> **INSTRUCTIONS**
[1] Translate this sentence from the text on GPU-Accelerated Pinocchio into Spanish: "Integration of OpenMP-target and CUDA/OpenCL ensures cross-vendor GPU compatibility, facilitating 'green-aware' scientific computing."
[2] Using the text on GPU-Accelerated Pinocchio, answer:
(a) What aggregate efficiency improvement does the implementation achieve?
(b) On which GPU clusters were the benchmarks run?
(c) Which tool provides the energy profiling?
[3] In the text on GPU-Accelerated Pinocchio, turn the paragraph beginning "GPU-Accelerated Pinocchio is an optimized version" into a bulleted list that keeps its main facts.

GPU-Accelerated Pinocchio for Efficient Cosmological Modeling

• GPU-Accelerated Pinocchio offloads computation-intensive tasks to GPUs, significantly enhancing performance and energy efficiency in cosmological simulations.
• The implementation achieves up to 8× faster runtimes and energy savings, with an aggregate efficiency improvement of 64× on suitable hardware platforms.
• Integration of OpenMP-target and CUDA/OpenCL ensures cross-vendor GPU compatibility, facilitating 'green-aware' scientific computing.

GPU-Accelerated Pinocchio is an optimized version of the PINOCCHIO code—originally designed for fast generation of dark matter halo catalogues in cosmological simulations—leveraging GPU hardware to achieve dramatic improvements in throughput and energy efficiency. The approach offloads the collapse-time computation kernel, central to third-order Lagrangian Perturbation Theory (LPT), to GPUs using portable OpenMP-target or native CUDA/OpenCL implementations. Benchmarks on AMD MI250X and NVIDIA A100 clusters demonstrate up to 8× reductions in time-to-solution and energy-to-solution, culminating in an aggregate efficiency improvement of 64× on suitable hardware. Incorporating precise energy profiling via the Power Measurement Toolkit (PMT), this methodology substantiates the feasibility of "green-aware" scientific computing.

> **GIVEN MATERIAL**

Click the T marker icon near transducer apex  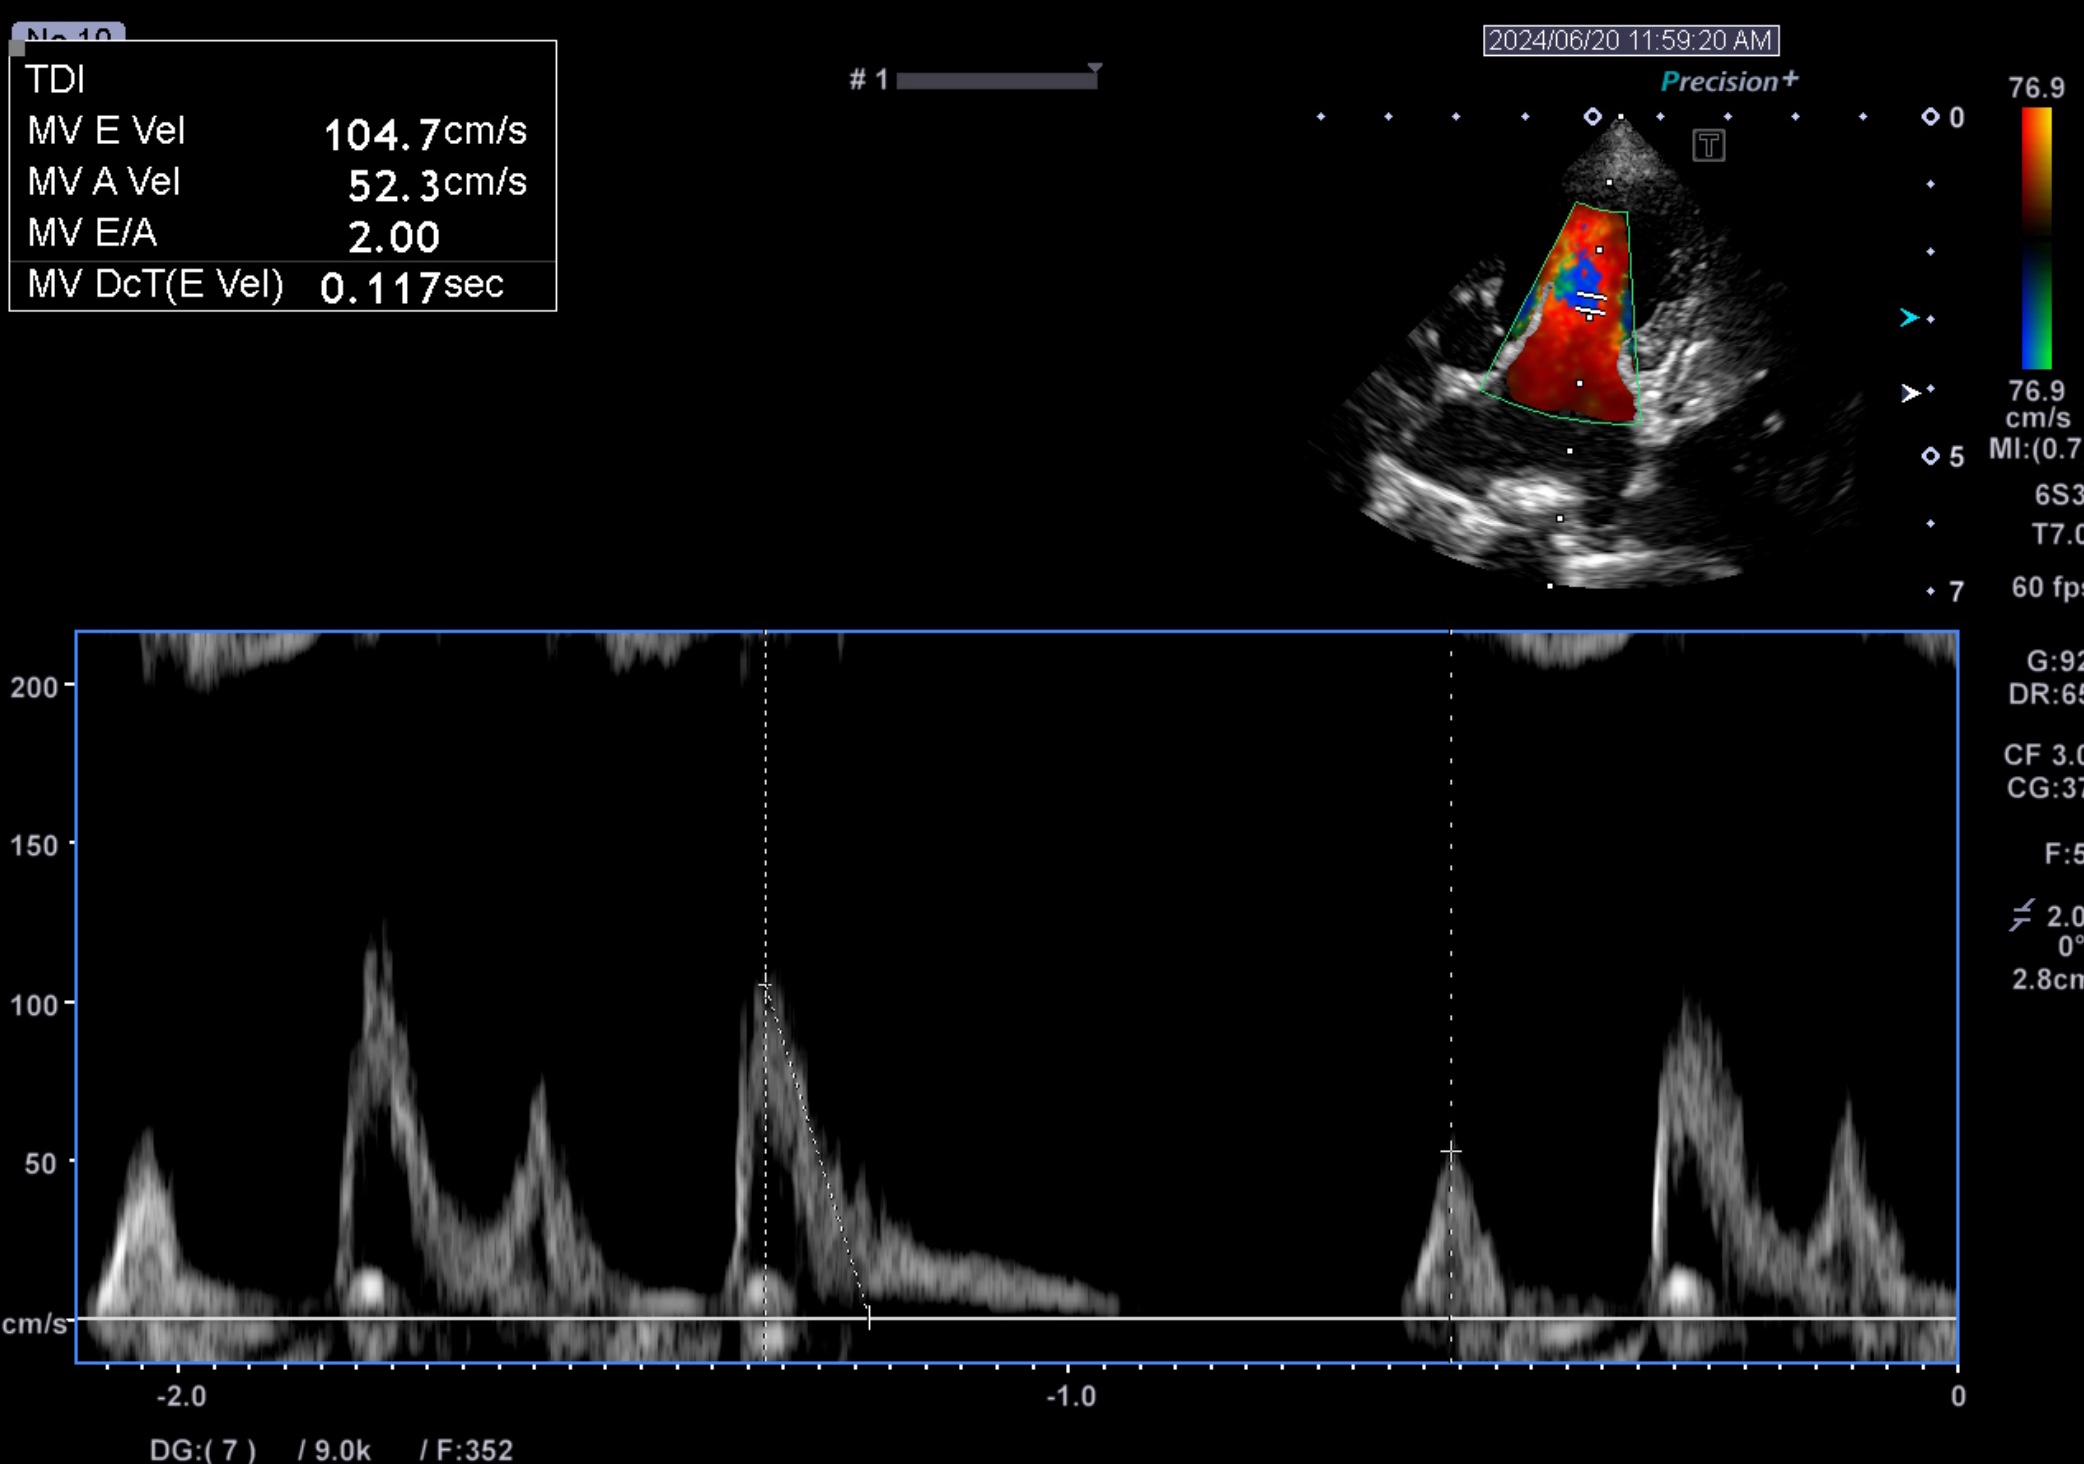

> **OUTPUTS BY TASK**
[1] La integración de OpenMP-target y CUDA/OpenCL garantiza la compatibilidad con GPU de distintos fabricantes, lo que facilita una computación científica "con conciencia ecológica".

[2]
(a) 64× on suitable hardware platforms.
(b) AMD MI250X and NVIDIA A100 clusters.
(c) The Power Measurement Toolkit (PMT).

[3]
- Optimized version of the PINOCCHIO code, originally built for fast generation of dark matter halo catalogues in cosmological simulations
- Uses GPU hardware to greatly improve throughput and energy efficiency
- Offloads the collapse-time computation kernel, central to third-order Lagrangian Perturbation Theory (LPT), to GPUs
- Uses portable OpenMP-target or native CUDA/OpenCL implementations
- Benchmarks on AMD MI250X and NVIDIA A100 clusters show up to 8× reductions in time-to-solution and energy-to-solution
- Aggregate efficiency improvement of 64× on suitable hardware
- Energy profiling with the Power Measurement Toolkit (PMT) supports the feasibility of "green-aware" scientific computing